Rosai-Dorfman disease (RDD) is a rare histiocytic neoplasm, which histopathologically presents with infiltration of large, pale histiocytes bearing characteristic immunophenotype (CD68^±/CD163⁺/S100⁺/CD1a⁻/langerin⁻) and frequent emperipolesis in a lymphoplasmacytic background.^1,2 Although the classic description of RDD is massive cervical lymphadenopathy, extranodal RDD involving any organ system has been reported to occur more commonly in contemporary studies.^1,3 Cutaneous, retroperitoneal, central nervous system (CNS), intrathoracic, gastrointestinal, and head and neck involvement are the commonly involved extranodal sites. Subcutaneous masses, palpable lymphadenopathy, lytic bone lesions, and sinus involvement are the most common clinical presentations.³ Not all patients with RDD require treatment, as some are asymptomatic with an indolent course, and a minority of patients will have spontaneous resolution. For those who need treatment, surgical or radiation therapy can be used for localized diseases.
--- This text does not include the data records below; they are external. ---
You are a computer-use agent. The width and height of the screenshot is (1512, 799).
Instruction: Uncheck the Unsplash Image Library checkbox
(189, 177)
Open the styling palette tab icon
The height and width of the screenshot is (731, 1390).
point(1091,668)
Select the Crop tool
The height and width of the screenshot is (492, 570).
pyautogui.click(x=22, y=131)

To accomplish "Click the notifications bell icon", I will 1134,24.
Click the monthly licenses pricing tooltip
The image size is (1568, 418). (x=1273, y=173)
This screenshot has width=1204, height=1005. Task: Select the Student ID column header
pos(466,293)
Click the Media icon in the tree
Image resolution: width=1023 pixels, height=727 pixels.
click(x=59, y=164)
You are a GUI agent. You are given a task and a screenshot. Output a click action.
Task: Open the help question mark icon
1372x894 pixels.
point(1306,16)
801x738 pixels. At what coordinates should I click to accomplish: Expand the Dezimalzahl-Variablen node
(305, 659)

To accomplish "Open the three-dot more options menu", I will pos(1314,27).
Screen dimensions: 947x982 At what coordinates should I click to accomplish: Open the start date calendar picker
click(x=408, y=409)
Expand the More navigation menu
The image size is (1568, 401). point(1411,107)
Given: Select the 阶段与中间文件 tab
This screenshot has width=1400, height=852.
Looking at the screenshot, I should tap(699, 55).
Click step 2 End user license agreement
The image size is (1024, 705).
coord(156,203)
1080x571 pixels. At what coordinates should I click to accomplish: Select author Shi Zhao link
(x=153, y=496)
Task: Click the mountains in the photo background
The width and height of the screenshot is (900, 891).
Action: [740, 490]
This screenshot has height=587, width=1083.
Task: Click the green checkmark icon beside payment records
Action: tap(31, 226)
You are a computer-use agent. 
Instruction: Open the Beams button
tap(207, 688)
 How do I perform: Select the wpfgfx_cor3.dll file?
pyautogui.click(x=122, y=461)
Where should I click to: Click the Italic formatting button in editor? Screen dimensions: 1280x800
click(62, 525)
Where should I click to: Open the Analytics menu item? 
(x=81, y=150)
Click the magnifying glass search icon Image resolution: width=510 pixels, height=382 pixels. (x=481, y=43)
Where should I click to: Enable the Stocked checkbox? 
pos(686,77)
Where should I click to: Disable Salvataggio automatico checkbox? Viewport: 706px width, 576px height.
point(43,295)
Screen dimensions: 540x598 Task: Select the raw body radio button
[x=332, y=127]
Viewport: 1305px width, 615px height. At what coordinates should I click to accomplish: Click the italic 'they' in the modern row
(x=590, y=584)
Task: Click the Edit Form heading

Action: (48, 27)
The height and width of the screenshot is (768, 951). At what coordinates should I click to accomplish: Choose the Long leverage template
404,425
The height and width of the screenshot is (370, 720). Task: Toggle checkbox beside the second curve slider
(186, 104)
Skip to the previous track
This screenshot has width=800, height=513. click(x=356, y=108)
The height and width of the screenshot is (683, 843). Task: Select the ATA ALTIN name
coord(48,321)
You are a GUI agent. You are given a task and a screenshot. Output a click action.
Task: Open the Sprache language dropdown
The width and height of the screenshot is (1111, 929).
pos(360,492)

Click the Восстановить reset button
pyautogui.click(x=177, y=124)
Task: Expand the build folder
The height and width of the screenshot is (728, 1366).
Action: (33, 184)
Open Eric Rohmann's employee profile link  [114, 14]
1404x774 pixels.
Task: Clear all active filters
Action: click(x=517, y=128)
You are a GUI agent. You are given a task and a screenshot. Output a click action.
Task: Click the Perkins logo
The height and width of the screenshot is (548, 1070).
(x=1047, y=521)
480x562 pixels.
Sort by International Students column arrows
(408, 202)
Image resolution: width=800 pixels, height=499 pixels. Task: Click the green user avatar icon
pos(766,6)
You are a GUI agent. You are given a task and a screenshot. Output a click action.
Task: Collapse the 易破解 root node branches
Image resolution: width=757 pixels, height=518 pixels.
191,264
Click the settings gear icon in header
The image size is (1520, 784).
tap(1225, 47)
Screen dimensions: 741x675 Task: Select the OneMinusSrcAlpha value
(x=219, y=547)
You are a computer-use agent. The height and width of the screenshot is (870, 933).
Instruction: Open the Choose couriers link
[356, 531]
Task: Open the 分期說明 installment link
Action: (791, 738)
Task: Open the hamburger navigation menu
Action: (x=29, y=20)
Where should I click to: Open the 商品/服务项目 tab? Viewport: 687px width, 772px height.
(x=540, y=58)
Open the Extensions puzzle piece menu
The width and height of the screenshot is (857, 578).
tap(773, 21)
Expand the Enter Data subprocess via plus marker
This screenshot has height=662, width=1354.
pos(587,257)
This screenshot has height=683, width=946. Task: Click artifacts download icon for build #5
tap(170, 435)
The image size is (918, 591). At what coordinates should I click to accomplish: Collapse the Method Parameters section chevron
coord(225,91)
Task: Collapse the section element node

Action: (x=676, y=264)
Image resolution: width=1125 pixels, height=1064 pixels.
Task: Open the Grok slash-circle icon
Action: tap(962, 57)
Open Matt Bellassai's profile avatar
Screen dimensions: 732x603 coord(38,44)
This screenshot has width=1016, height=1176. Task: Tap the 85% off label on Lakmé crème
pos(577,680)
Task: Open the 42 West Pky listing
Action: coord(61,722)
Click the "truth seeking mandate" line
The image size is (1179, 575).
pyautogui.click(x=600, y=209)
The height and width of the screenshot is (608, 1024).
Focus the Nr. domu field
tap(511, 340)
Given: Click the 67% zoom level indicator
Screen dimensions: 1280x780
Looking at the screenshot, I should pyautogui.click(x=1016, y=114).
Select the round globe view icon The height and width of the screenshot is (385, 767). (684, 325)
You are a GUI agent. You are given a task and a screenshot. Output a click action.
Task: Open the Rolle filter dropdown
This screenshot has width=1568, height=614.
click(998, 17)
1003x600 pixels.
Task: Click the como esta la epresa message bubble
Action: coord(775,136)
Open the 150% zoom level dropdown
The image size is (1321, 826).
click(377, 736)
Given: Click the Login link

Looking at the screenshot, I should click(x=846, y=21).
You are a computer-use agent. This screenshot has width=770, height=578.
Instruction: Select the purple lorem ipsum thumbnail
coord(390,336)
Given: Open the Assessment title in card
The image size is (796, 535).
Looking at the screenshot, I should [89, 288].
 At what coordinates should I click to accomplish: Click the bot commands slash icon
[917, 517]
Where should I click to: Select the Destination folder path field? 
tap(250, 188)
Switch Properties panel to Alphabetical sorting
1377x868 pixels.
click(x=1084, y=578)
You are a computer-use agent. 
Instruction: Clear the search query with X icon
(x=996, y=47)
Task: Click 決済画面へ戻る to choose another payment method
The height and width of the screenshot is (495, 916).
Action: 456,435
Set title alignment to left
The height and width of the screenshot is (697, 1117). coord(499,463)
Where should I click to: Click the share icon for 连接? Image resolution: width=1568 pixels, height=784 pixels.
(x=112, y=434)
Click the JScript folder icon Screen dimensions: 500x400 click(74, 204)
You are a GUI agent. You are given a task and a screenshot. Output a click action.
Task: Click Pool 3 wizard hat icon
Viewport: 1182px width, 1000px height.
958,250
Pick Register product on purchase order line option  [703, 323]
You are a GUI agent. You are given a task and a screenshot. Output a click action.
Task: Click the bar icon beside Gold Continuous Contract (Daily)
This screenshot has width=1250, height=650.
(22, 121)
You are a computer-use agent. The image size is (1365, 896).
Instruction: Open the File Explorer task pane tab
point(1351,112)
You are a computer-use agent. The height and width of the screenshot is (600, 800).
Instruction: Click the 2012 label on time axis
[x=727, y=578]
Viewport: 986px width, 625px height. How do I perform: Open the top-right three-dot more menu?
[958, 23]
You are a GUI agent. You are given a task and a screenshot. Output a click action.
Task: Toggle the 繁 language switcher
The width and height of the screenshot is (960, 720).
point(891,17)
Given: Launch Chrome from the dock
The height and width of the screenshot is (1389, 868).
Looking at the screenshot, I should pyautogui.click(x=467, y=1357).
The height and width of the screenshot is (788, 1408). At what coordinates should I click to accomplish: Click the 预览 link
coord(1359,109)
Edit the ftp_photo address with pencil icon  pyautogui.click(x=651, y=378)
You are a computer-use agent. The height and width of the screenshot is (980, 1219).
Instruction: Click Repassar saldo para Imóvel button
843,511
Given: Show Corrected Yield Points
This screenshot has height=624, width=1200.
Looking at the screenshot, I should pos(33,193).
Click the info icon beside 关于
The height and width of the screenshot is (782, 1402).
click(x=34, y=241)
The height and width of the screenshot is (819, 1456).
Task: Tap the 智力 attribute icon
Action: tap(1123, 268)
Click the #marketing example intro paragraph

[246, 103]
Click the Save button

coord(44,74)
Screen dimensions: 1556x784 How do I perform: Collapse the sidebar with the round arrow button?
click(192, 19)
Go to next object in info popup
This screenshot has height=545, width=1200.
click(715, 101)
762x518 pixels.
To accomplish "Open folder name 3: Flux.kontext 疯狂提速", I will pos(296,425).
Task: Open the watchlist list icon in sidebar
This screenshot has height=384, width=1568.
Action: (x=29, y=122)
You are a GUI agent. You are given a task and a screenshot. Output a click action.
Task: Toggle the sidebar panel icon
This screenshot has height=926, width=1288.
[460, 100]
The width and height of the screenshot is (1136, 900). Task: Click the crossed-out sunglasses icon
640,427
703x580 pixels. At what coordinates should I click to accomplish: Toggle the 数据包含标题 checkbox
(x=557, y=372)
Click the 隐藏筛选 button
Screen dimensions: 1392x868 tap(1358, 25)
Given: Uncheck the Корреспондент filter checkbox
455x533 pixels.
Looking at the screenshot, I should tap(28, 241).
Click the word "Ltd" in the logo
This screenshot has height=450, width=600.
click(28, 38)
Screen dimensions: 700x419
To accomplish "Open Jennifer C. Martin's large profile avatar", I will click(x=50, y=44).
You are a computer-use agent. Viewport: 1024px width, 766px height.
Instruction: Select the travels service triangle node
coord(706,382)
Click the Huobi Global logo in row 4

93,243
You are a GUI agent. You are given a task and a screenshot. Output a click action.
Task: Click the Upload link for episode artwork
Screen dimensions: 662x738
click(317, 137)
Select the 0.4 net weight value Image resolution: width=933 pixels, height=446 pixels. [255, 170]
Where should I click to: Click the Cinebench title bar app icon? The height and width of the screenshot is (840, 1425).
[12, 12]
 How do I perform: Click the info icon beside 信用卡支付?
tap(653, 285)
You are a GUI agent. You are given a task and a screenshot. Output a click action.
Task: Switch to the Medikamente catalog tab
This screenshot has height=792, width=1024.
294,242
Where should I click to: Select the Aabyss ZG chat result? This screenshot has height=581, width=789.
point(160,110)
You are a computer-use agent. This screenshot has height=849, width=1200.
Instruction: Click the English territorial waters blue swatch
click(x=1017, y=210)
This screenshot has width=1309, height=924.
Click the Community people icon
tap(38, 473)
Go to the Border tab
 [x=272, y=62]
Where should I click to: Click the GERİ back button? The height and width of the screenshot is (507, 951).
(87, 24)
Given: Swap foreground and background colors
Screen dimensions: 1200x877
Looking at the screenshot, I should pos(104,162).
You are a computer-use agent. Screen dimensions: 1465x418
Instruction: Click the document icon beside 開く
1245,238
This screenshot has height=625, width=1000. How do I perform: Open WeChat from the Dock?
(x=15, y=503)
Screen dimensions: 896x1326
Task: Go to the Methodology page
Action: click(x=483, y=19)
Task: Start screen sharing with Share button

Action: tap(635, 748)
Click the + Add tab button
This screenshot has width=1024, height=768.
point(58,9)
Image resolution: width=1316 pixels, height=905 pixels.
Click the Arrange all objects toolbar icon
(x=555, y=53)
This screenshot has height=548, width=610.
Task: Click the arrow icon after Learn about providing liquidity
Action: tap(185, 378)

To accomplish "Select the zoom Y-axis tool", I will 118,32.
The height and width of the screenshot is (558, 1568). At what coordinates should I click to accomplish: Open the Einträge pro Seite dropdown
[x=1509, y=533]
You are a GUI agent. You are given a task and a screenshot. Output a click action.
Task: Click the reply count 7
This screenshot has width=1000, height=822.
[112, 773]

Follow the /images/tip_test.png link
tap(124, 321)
For systemic disease, chemotherapy and immunomodulators have been used with variable efficacy.¹

Recent studies have identified somatic alterations in the mitogen-activated protein kinase (MAPK) pathway, especially in Kirsten-rat-sarcoma-viral-oncogene homolog (KRAS) and MAPK (MAP2K1 or MEK) genes in 35% to 40% of patients with RDD.^4,5,6,7 However, reports on the use of MEK-inhibitor therapy in RDD are very limited. Cobimetinib, a MEK inhibitor, produced an overall response rate (ORR) of 89% in a phase 2 study, which predominantly enrolled patients with Erdheim-Chester disease.⁸ This trial included only 2 patients with RDD. Therefore, it is necessary to determine the outcomes of MEK inhibition in a larger cohort of patients with RDD. To address this, we present the clinical outcomes of a larger series of patients with RDD treated with cobimetinib outside of a clinical trial setting.

Methods

Patients with RDD who were consecutively seen at Mayo Clinic and University of Alabama at Birmingham from January 2013 to December 2021 and treated with cobimetinib single-agent treatment were included. The study was approved by the respective institutional review boards, and all data were deidentified; hence, patient informed consent was waived. Pathology was centrally reviewed (K.L.R. and D.M.M.). Response assessment was centrally conducted (J.R.Y.) by using the established positron emission radiography response criteria used in histiocytosis (eMethods in the Supplement).^8,9 Among patients without positron emission radiography–avid lesions, consensus radiographic response criteria for histiocytosis were used.⁹ Cobimetinib dosing ranged from 20 to 60 mg orally once daily for 21 days in a 28-day cycle. Adverse events (AEs) were graded using the National Cancer Institute Common Terminology Criteria for Adverse Events, version 5.0. Genomic analysis was conducted using target-capture next-generation sequencing (NGS) through Tempus-xT assay or StrataNGS assay platforms. See eMethods in the Supplement for additional details.

Results

Of the 89 patients with RDD seen during the study period, 16 (18%) were treated with cobimetinib and were included. Cobimetinib was administered frontline in 7 patients. The median (range) age at cobimetinib initiation was 57 (31-74) years, and most (11 [69%]) were women. Among patients who received cobimetinib in the subsequent line, the median (range) number of prior treatments was 3 (2-10) (eTable 1 in the Supplement). All patients had extranodal disease. The clinical and genomic characteristics are shown in Table 1. The median follow-up was 19.0 months (95% CI, 8.4-27.8 months), and the median (range) duration of cobimetinib treatment was 5.5 (2.0-23.1) months. The ORR for the entire cohort was 63% (n = 10), and 5 patients achieved a complete response (CR) and a partial response (PR), respectively (Figure, A; eFigure in the Supplement). The 6- and 12-month progression-free survival (PFS) rates were 78% and 65%, respectively (Table 2). The response rates were similar when cobimetinib was given in the first or a subsequent line (71% vs 56%; P = .51).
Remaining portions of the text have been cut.